═════ Data to use
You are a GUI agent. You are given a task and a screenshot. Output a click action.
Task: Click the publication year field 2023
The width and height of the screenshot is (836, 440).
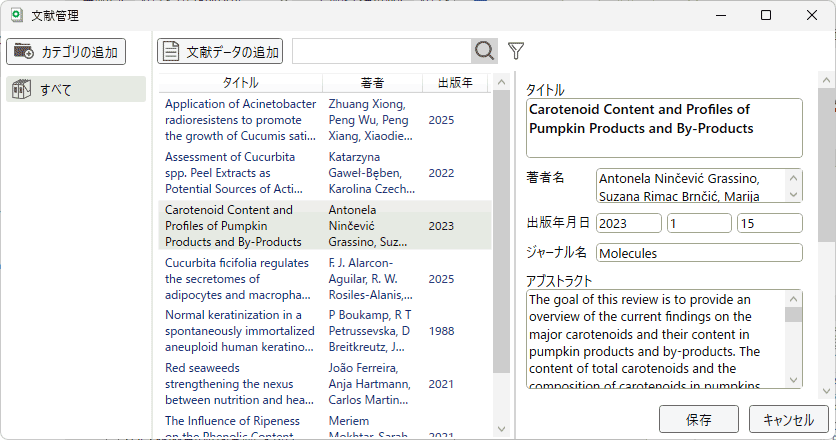pyautogui.click(x=629, y=224)
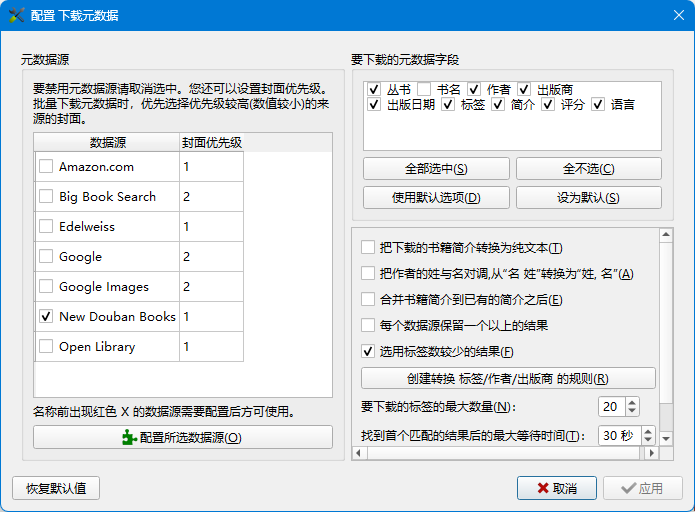Image resolution: width=695 pixels, height=512 pixels.
Task: Click the 封面优先级 column header
Action: click(x=211, y=143)
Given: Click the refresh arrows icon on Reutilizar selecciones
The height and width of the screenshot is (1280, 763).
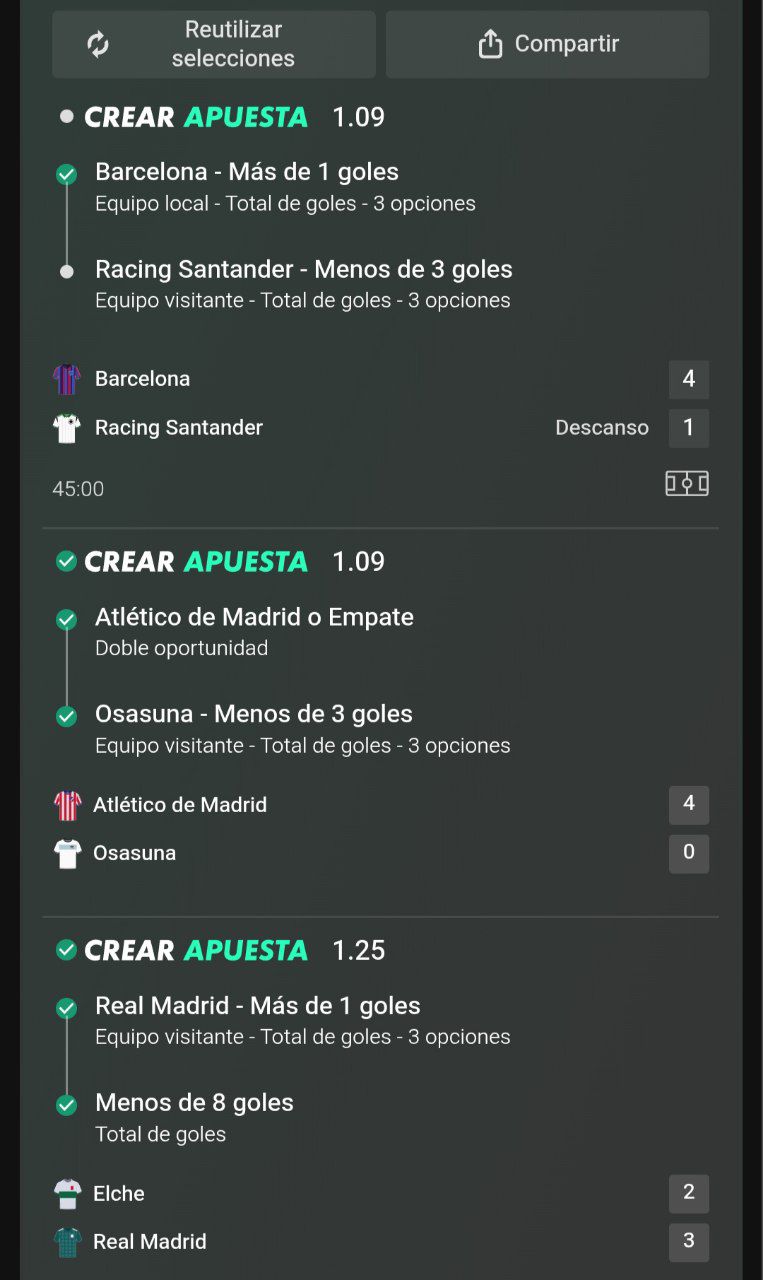Looking at the screenshot, I should tap(98, 44).
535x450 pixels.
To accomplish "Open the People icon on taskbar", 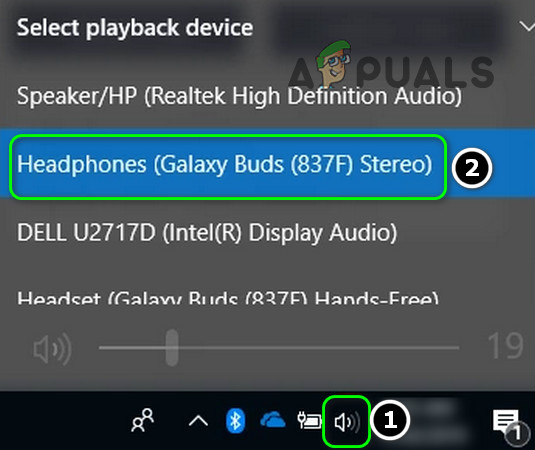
══════════
▸ **Action item**: Once the line containing "Task: Click the publication year field 2023" is found, write it out exactly along with every line after it through the end of the listing, excluding pictures.

▸ **Problem solution**:
Task: Click the publication year field 2023
The width and height of the screenshot is (836, 440).
pyautogui.click(x=629, y=224)
Image resolution: width=695 pixels, height=512 pixels.
Task: Click the 封面优先级 column header
Action: click(x=211, y=143)
Given: Click the refresh arrows icon on Reutilizar selecciones
The height and width of the screenshot is (1280, 763).
Looking at the screenshot, I should tap(98, 44).
535x450 pixels.
To accomplish "Open the People icon on taskbar", 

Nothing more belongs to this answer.